Department of Pediatric Dentistry, Uconn Health, Farmington, CT, USA.
Department of Reconstructive Sciences, Uconn Health, Farmington, CT, USA.
J Periodontal Res. 2017 Dec;52(6):1058-1067. doi: 10.1111/jre.12478. Epub 2017 Jul 10.
Mineral trioxide aggregate (MTA) is a biomaterial used in endodontic procedures as it exerts beneficial effects on regenerative processes. In this study, we evaluate the effect of MTA on healing of periodontal ligament (PDL) and surrounding tissue, following injury, in a transgenic mouse model and on the differentiation of murine mesenchymal progenitor cells in vitro.
We used an inducible Cre-loxP in vivo fate mapping approach to examine the effects of MTA on the contributions of descendants of cells expressing the αSMA-CreERT2 transgene (SMA9 ) to the PDL and alveolar bone after experimental injury to the root furcation on the maxillary first molars. Col2.3GFP was used as a marker to identify mature osteoblasts, cementoblasts and PDL fibroblasts. The effects of MTA were examined 2, 17 and 30 days after injury and compared histologically with sealing using an adhesive system. The effects of two dilutions of medium conditioned with MTA on proliferation and differentiation of mesenchymal progenitor cells derived from bone marrow (BMSC) and periodontal ligament (PDLC) in vitro were examined using the PrestoBlue viability assay, alkaline phosphatase and Von Kossa staining. The expression of markers of differentiation was assessed using real-time PCR.
Histological analyses showed better repair in teeth restored with MTA, as shown by greater expansion of SMA9 progenitor cells and Col2.3GFP osteoblasts compared with control teeth. We also observed a positive effect on differentiation of SMA9 progenitors into osteoblasts and cementoblasts in the apical region distant from the site of injury. The in vitro data showed that MTA-conditioned medium reduced cell viability and osteogenic differentiation in both PDLC and BMSC, indicated by reduced von Kossa staining and lower expression of osteocalcin and bone sialoprotein. In addition, cultures grown in the presence of MTA had marked decreases in SMA9 and Col2.3GFP areas as compared with osteogenic medium, confirming reduced osteogenesis.

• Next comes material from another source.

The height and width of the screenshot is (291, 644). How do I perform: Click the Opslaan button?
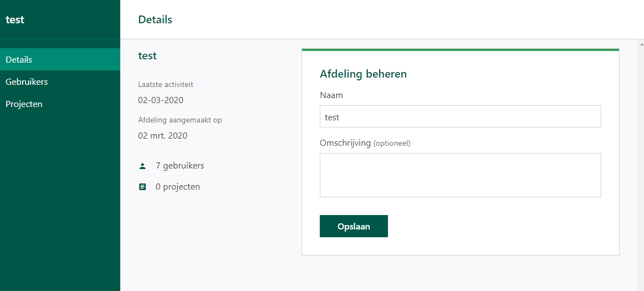(354, 226)
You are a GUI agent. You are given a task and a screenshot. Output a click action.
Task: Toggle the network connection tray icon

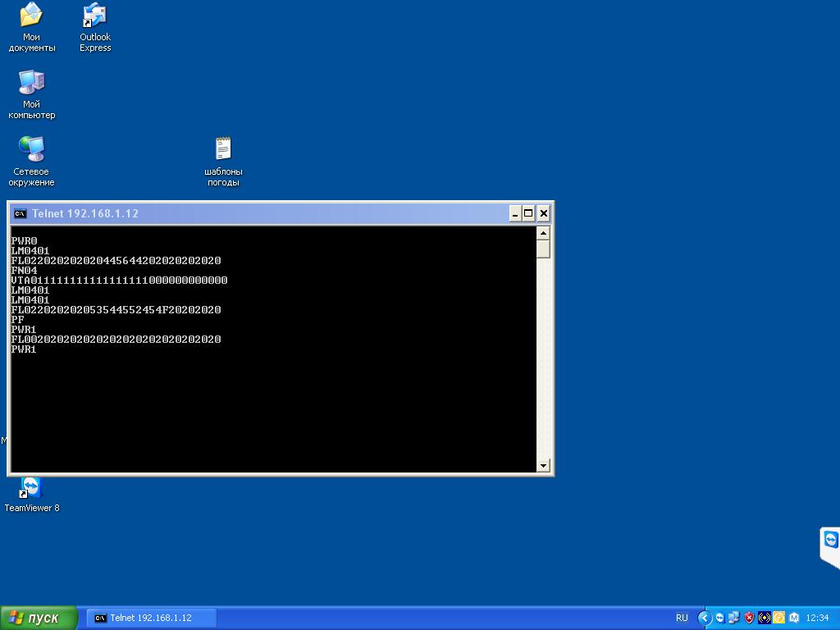(x=733, y=618)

MTA promotes regeneration of injured PDL and alveolar bone, reflected as contribution of progenitors (SMA9 cells) into osteoblasts (Col2.3GFP cells). In vitro, MTA-conditioned medium fails to promote osteogenic differentiation of both PDLC and BMSC.

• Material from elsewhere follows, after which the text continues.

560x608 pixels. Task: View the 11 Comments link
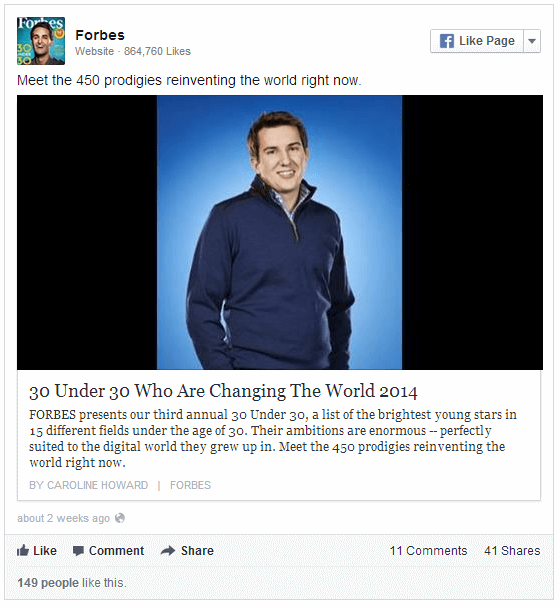[428, 551]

矿化三氧化物凝聚体(MTA)是一种在牙髓治疗中使用的生物材料,因为它对再生过程有有益的影响。在这项研究中,我们评估了 MTA 对转基因小鼠模型中牙周韧带(PDL)和周围组织损伤后愈合的影响,以及在体外对鼠间充质祖细胞分化的影响。
我们使用诱导型 Cre-loxP 体内命运映射方法来研究 MTA 对表达αSMA-CreERT2 转基因(SMA9)的细胞后代对上颌第一磨牙根分叉区实验性损伤后 PDL 和牙槽骨的贡献的影响。Col2.3GFP 被用作鉴定成熟成骨细胞、成牙骨质细胞和 PDL 成纤维细胞的标志物。在损伤后 2、17 和 30 天,通过组织学检查与使用粘接剂系统进行的密封效果进行比较。使用 PrestoBlue 活力测定法、碱性磷酸酶和 Von Kossa 染色,检查 MTA 条件培养基的两种稀释液对来源于骨髓(BMSC)和牙周膜(PDLC)的间充质祖细胞增殖和分化的影响。通过实时 PCR 评估分化标志物的表达。

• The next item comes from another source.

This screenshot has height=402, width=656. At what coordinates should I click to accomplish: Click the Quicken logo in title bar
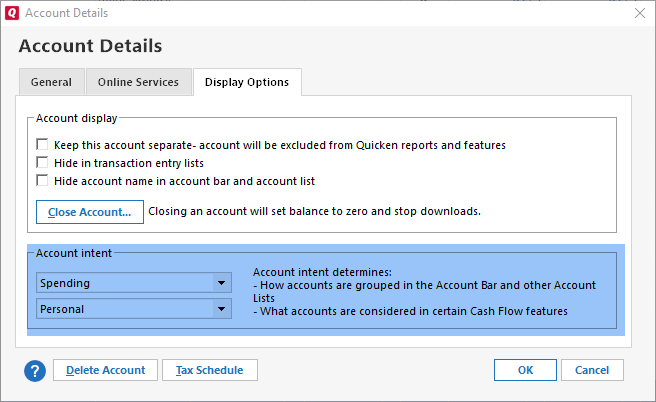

组织学分析表明,用 MTA 修复的牙齿修复效果更好,与对照牙齿相比,SMA9 祖细胞和 Col2.3GFP 成骨细胞的扩张更大。我们还观察到在远离损伤部位的根尖区域,SMA9 祖细胞向成骨细胞和成牙骨质细胞分化的积极影响。体外数据显示,MTA 条件培养基降低了 PDLC 和 BMSC 的细胞活力和成骨分化,表现为 Von Kossa 染色减少,骨钙素和骨涎蛋白的表达降低。此外,与成骨培养基相比,在 MTA 存在的情况下培养的细胞 SMA9 和 Col2.3GFP 区域明显减少,证实了成骨减少。
MTA 促进受损 PDL 和牙槽骨的再生,表现为祖细胞(SMA9 细胞)向成骨细胞(Col2.3GFP 细胞)的贡献。在体外,MTA 条件培养基不能促进 PDLC 和 BMSC 的成骨分化。